▶ [TASK GOAL]
Reproduce the data below line for line, without the pictures.
begin SUPPLIED DATA
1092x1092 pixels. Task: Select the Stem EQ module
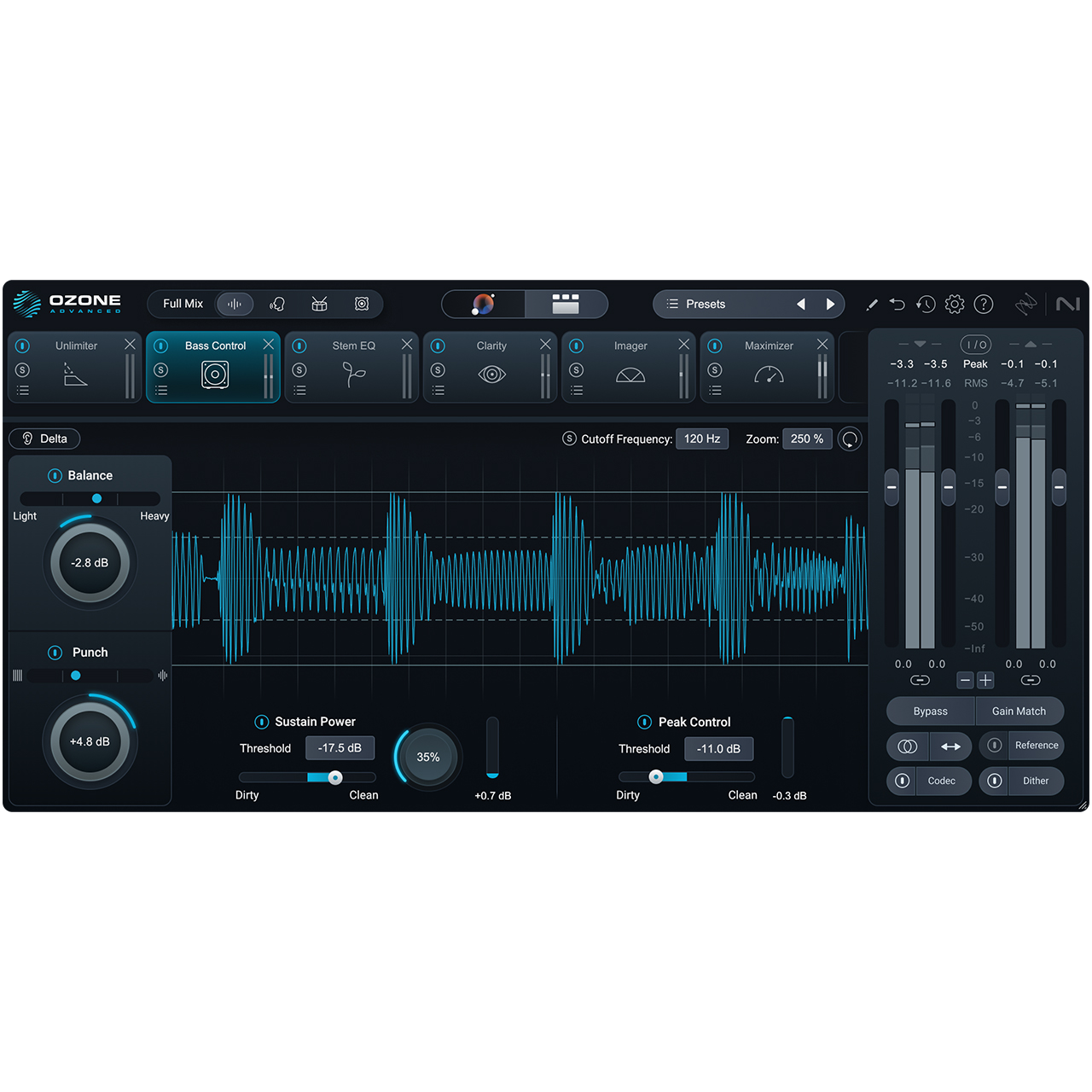point(353,367)
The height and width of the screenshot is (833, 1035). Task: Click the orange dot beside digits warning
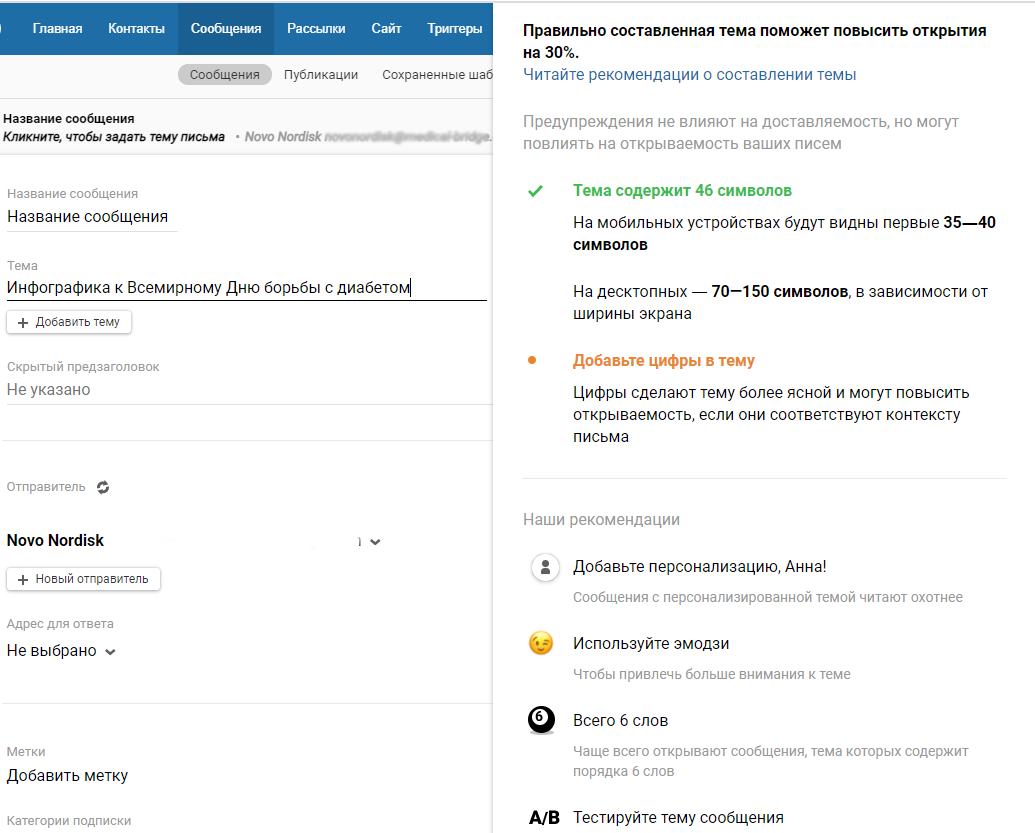532,360
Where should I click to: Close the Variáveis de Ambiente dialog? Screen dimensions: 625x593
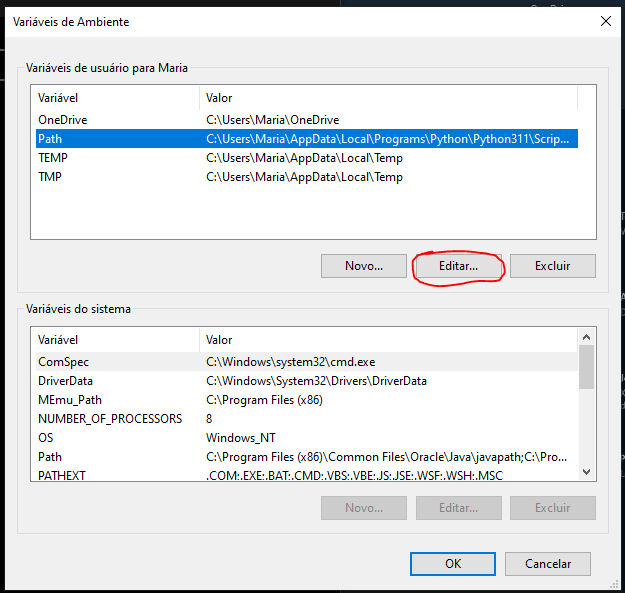[604, 21]
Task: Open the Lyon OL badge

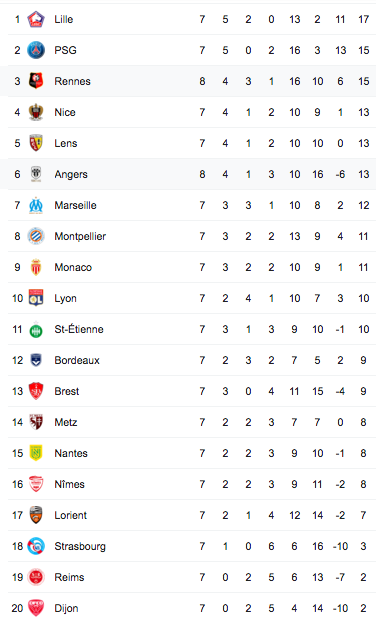Action: point(36,298)
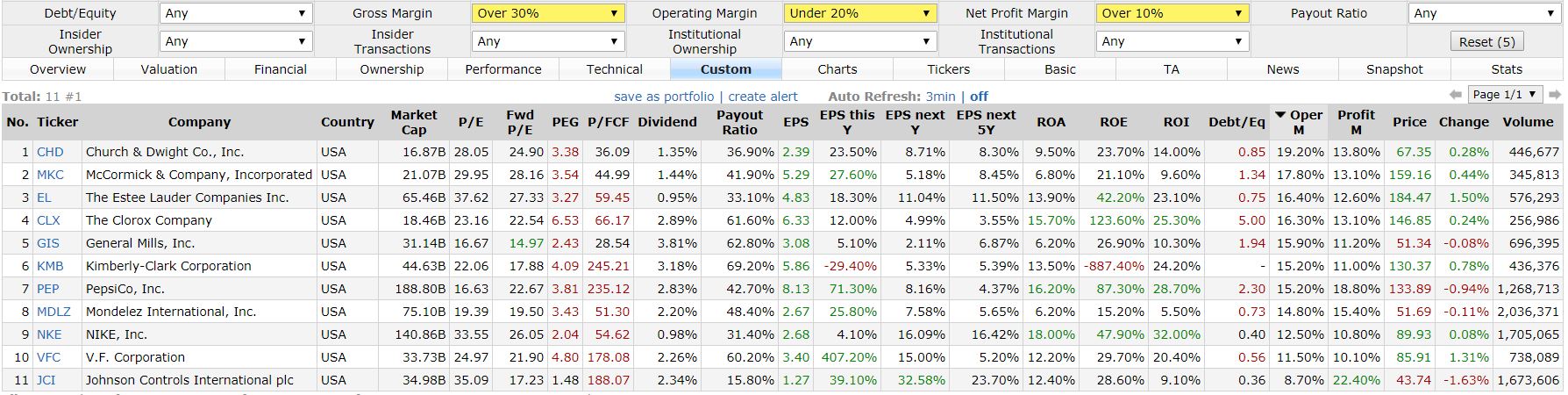This screenshot has height=395, width=1568.
Task: Click the create alert link
Action: coord(763,97)
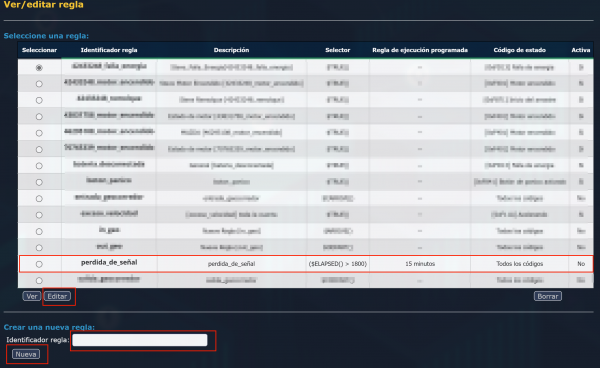Image resolution: width=600 pixels, height=368 pixels.
Task: Click the Nueva button
Action: pyautogui.click(x=26, y=354)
end SUPPLIED DATA
▶ [TASK ANSWER]
1092x1092 pixels. Task: Select the Stem EQ module
point(353,367)
The height and width of the screenshot is (833, 1035). Task: Click the orange dot beside digits warning
532,360
Where should I click to: Close the Variáveis de Ambiente dialog? Screen dimensions: 625x593
[604, 21]
Task: Open the Lyon OL badge

Action: point(36,298)
This screenshot has height=395, width=1568.
Task: Click the create alert link
Action: coord(763,97)
Image resolution: width=600 pixels, height=368 pixels.
Task: Click the Nueva button
Action: pyautogui.click(x=26, y=354)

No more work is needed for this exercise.